Yandı İ. (Yürütücü), Altınok İ., Kocabaş M., Kurtoğlu İ. Z., Öztürk R. Ç.

TÜBİTAK Projesi, 2020 - 2021

  • Proje Türü: TÜBİTAK Projesi
  • Başlama Tarihi: Ekim 2020
  • Bitiş Tarihi: Ekim 2021

Proje Özeti

Küresel ölçekte miktar olarak insan gıdası ve hayvan yemi birlikte ele alındığında, 8,4 milyar ton/yıl taze besin direkt insan gıdası olarak tüketilirken, 6,4 milyar ton/yıl kuru materyal hayvan yemi ya da yem bileşeni olarak değerlendirilmektedir. Dünya nüfusunun beslenmesinde 2018 yılında mevcut tarım arazilerinin %40’ının kullanılacağı hesaplanmıştır. Bu miktarın %70’i canlı hayvan besiciliği için, %30‘u ise hayvan yemi olarak kullanılacak tahılların (Soya, Mısır vs.) üretiminde kullanılacaktır. Akarsu kaynaklarının ise %70’i tarımsal amaçlar için kullanılmaktadır ki 110 milyon ton kimyasal gübre ve 2,3 milyon ton pestisit bu faaliyetler sırasında kullanılmaktadır. Bu süreçte toplam sera gazı emisyonunun %14-17’si atmosfere salınmaktadır (FAO, 2015; FAO 2017a).

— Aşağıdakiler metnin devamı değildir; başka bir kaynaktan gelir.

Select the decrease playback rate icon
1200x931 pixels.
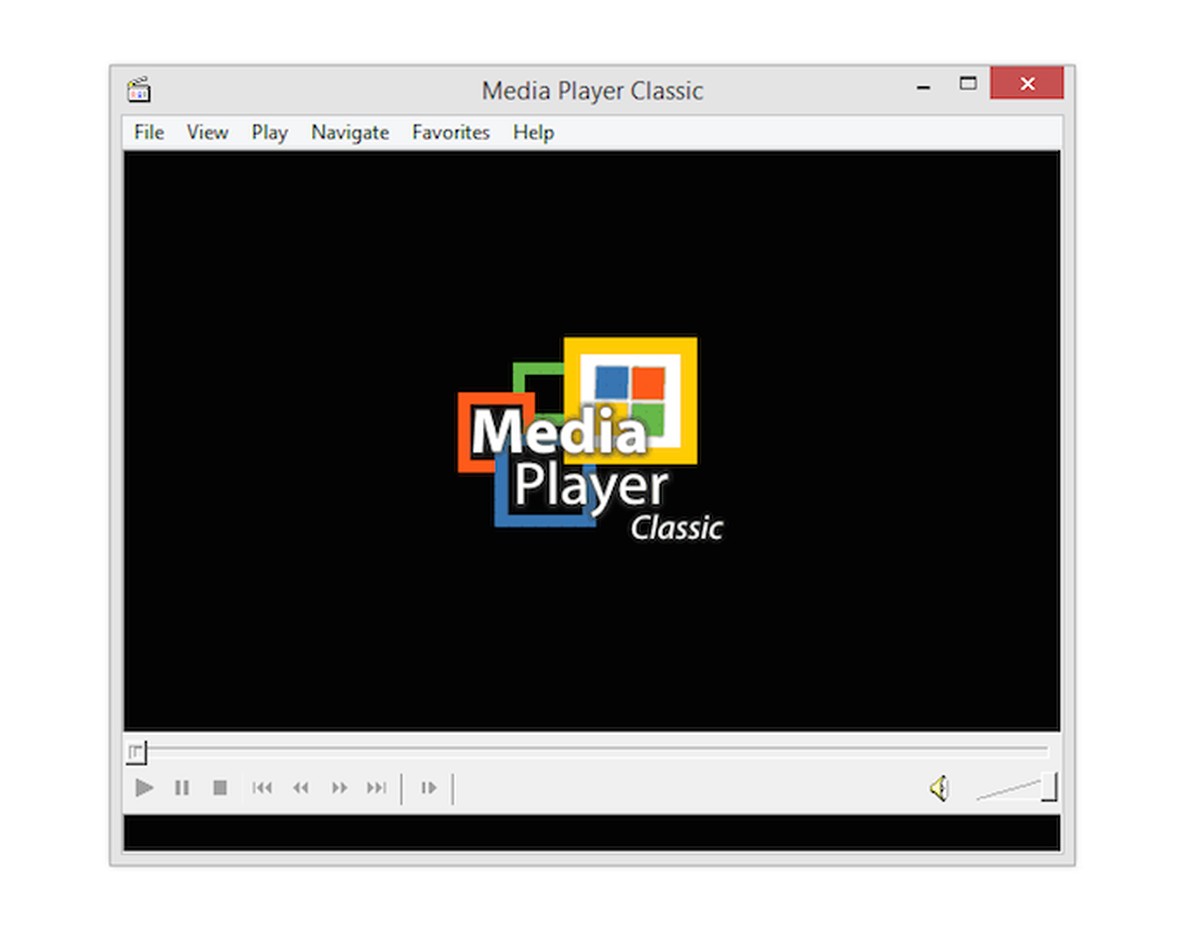(x=301, y=788)
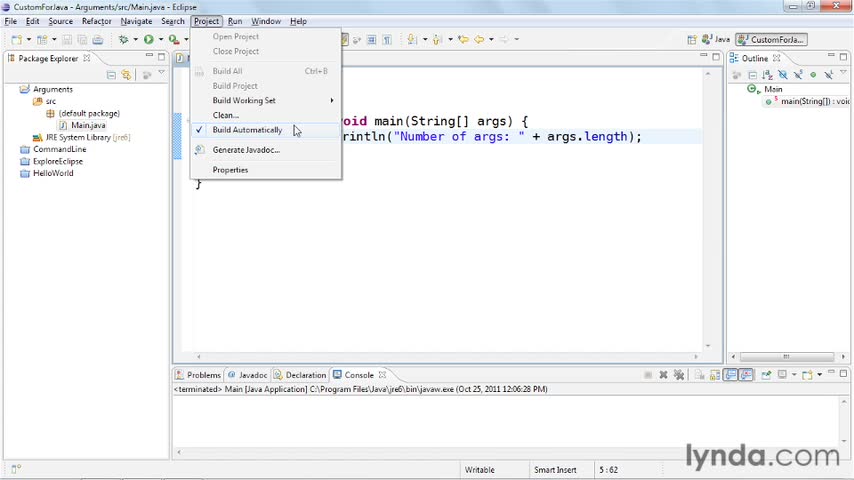
Task: Select Generate Javadoc... menu item
Action: (246, 150)
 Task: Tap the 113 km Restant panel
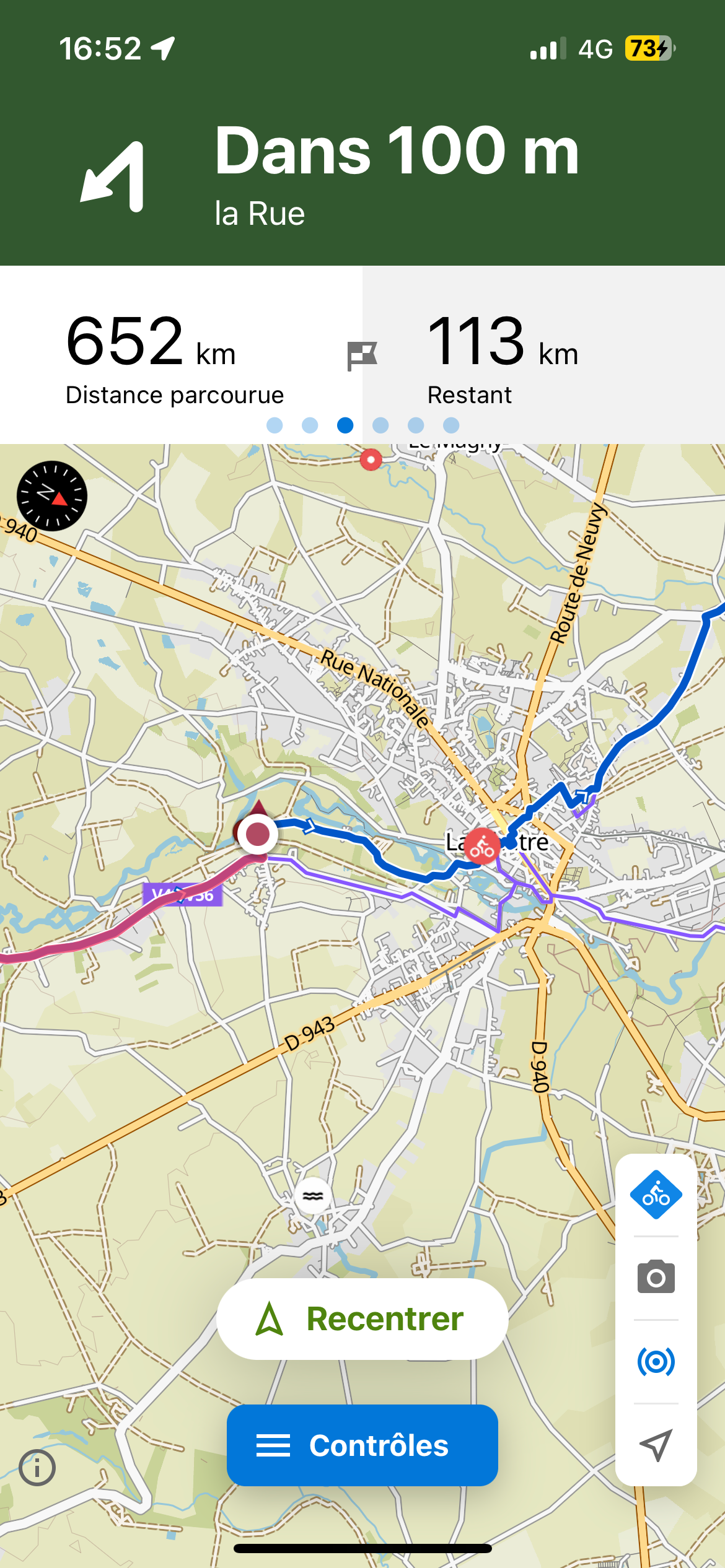click(x=543, y=355)
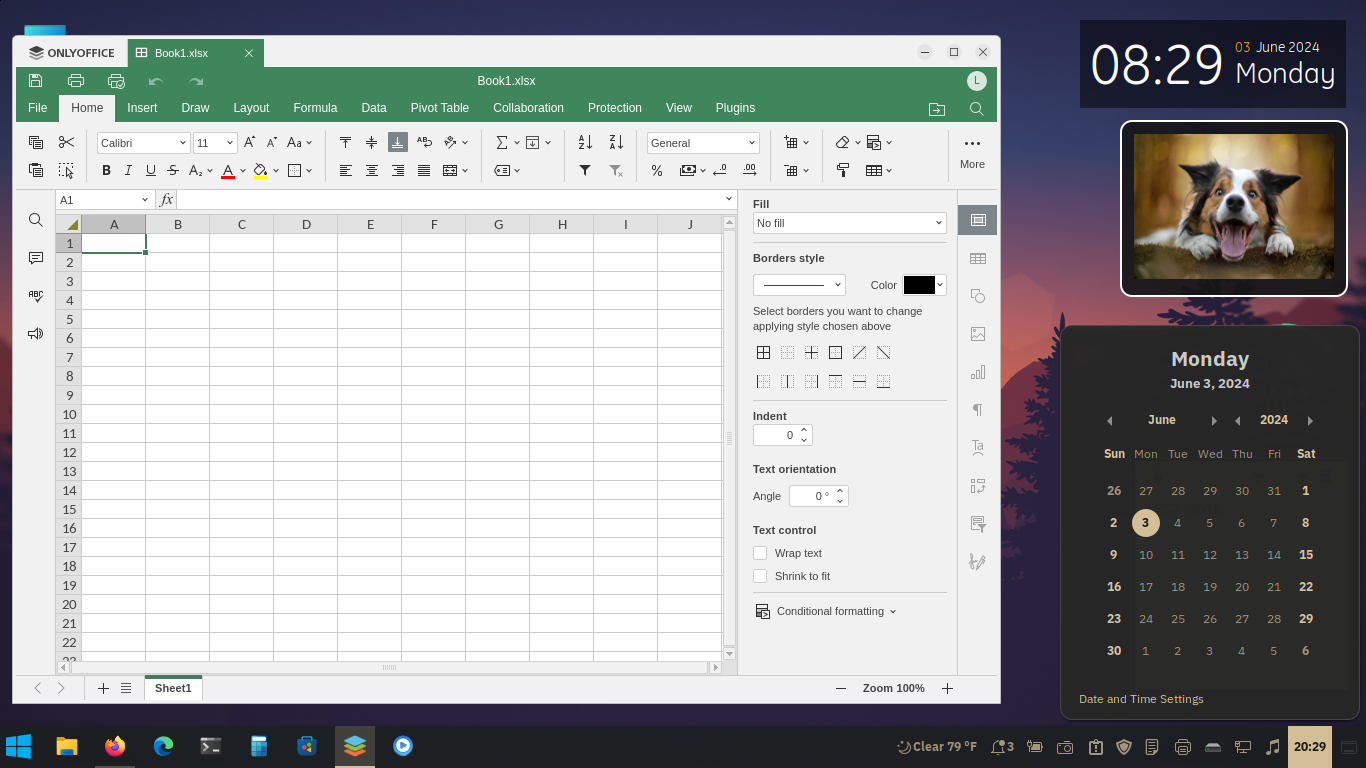
Task: Apply outside borders in Borders style
Action: point(835,353)
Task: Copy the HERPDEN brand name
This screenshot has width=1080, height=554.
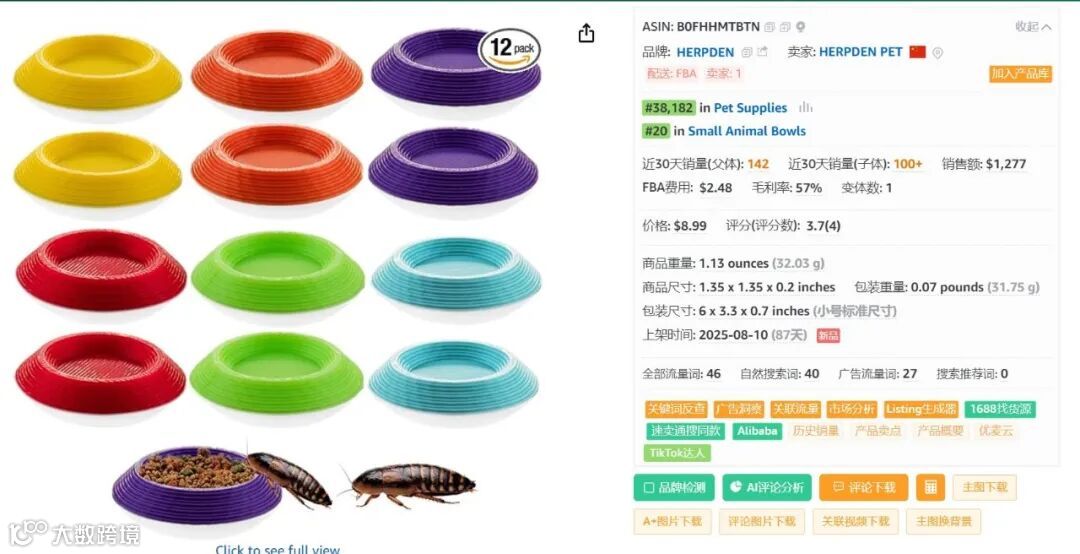Action: coord(747,52)
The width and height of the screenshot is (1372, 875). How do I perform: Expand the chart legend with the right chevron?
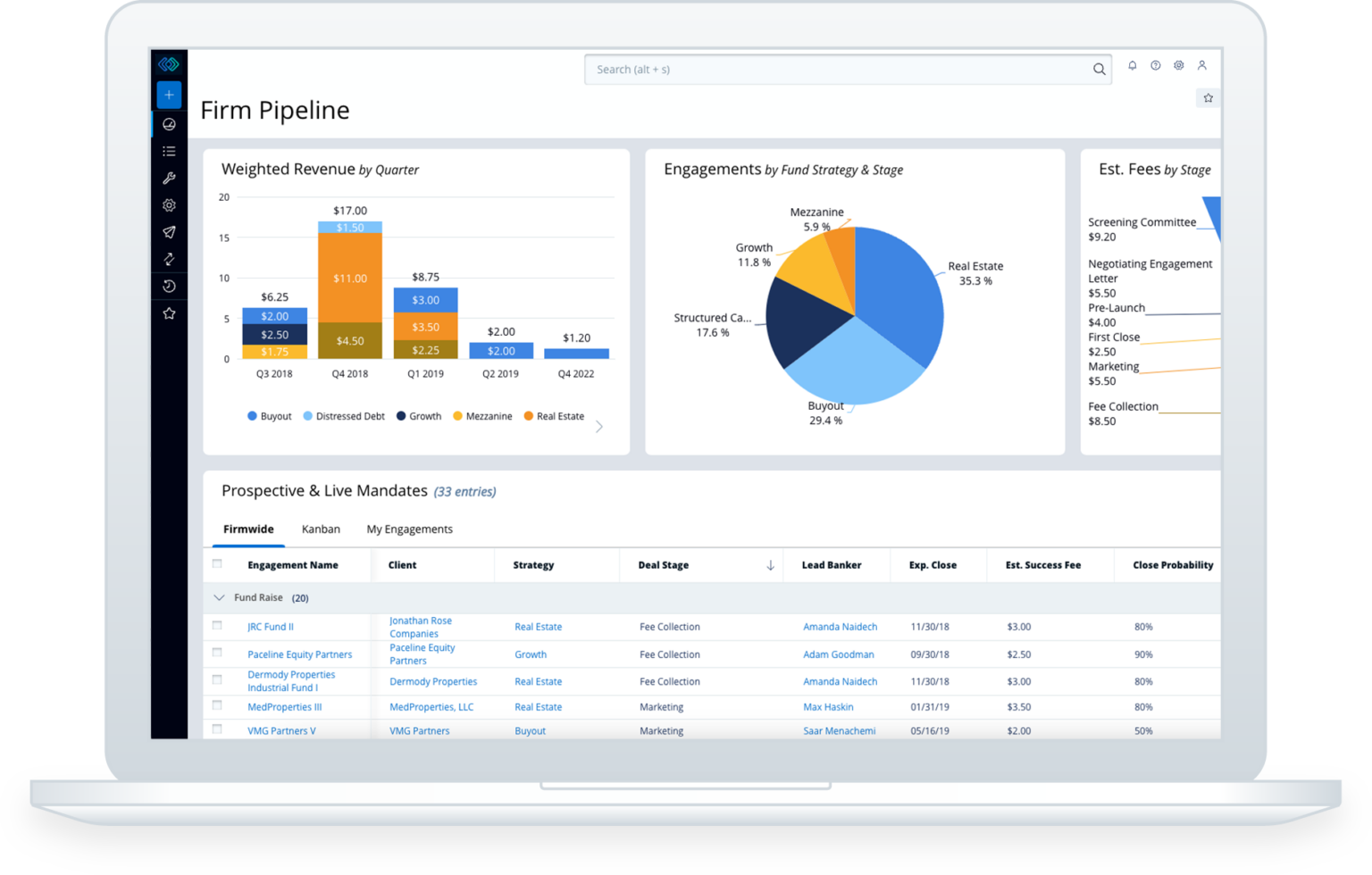click(599, 427)
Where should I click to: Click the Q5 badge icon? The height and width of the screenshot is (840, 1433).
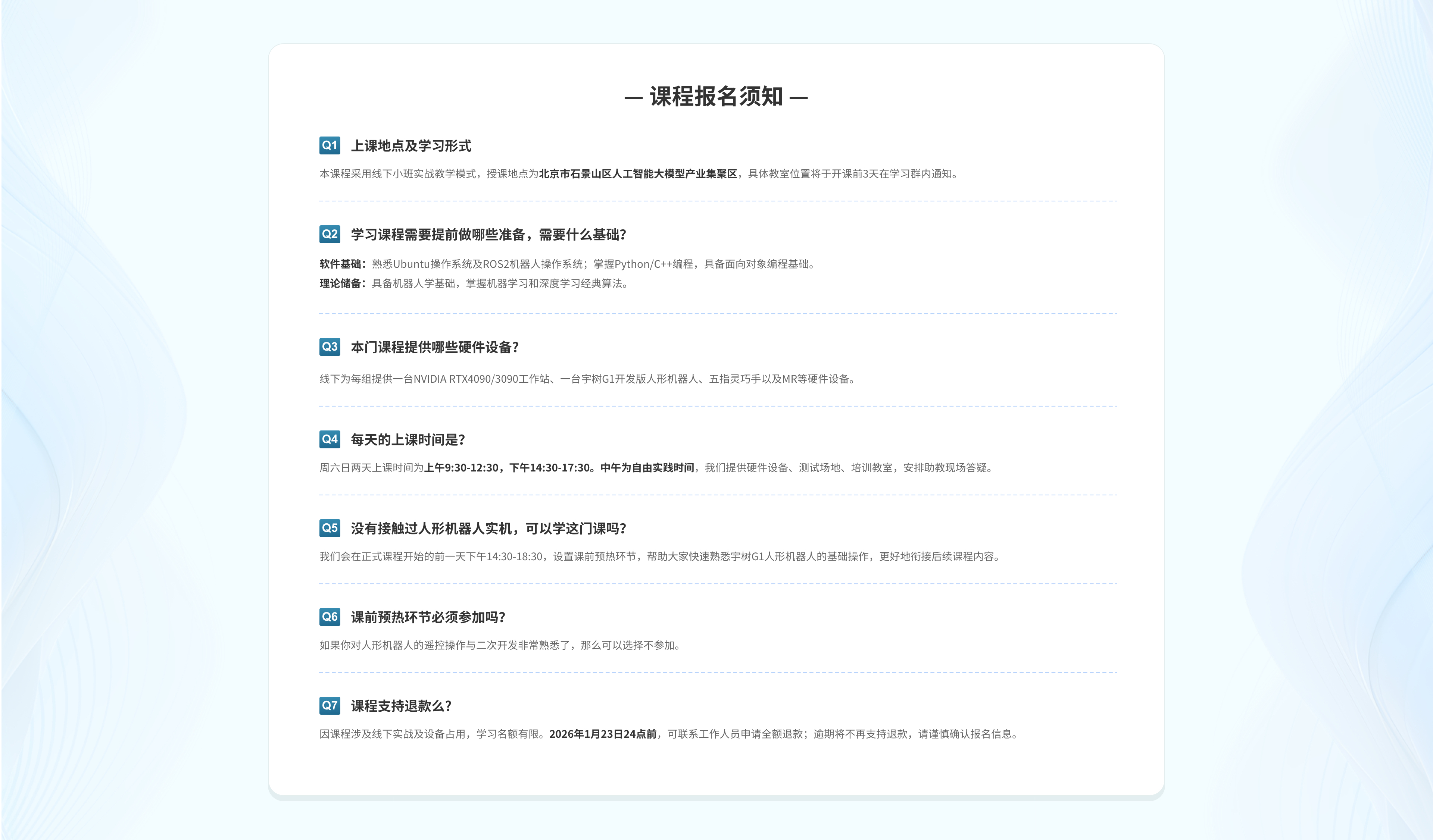[x=329, y=528]
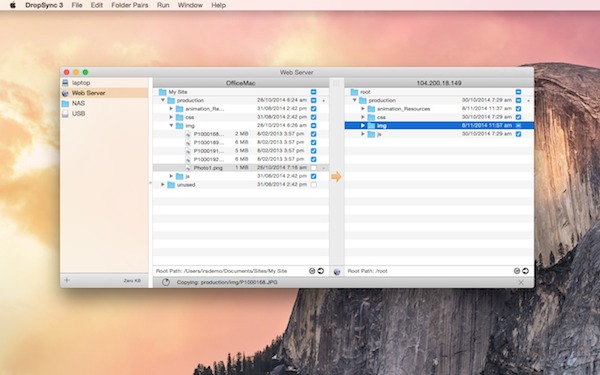The width and height of the screenshot is (600, 375).
Task: Open the Folder Pairs menu
Action: 130,5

Dünya nüfusunun 2050 yılına kadar 9,8 milyara ulaşacağı tahmin edilmektedir (FAO, 2017b). Küresel nüfus artışıyla yukarıda zikredilen rakamların da hızla artması kaynakların verimli kullanılması açısından önemli bir sorundur. Bu sorunlara çözüm getirebilecek farklı yaklaşımlar öne sürülebilir: organik atıkların verimli bir şekilde tekrar üretime kazandırılması, yatay üretim modelleri yerine dikey üretim modelleri kullanılarak alandan tasarruf, daha az su kullanımı, zirai ilaç/gübre/pestisitlerin sınırlandırılması, geride daha az ekolojik ayak izi bırakma ve atmosfere salınan sera gazlarının önlenmesi gibi. Konuya bütüncül yaklaşıldığında insektlerin bu hususları karşılama noktasında önemli canlılar olduğu öngörülmektedir.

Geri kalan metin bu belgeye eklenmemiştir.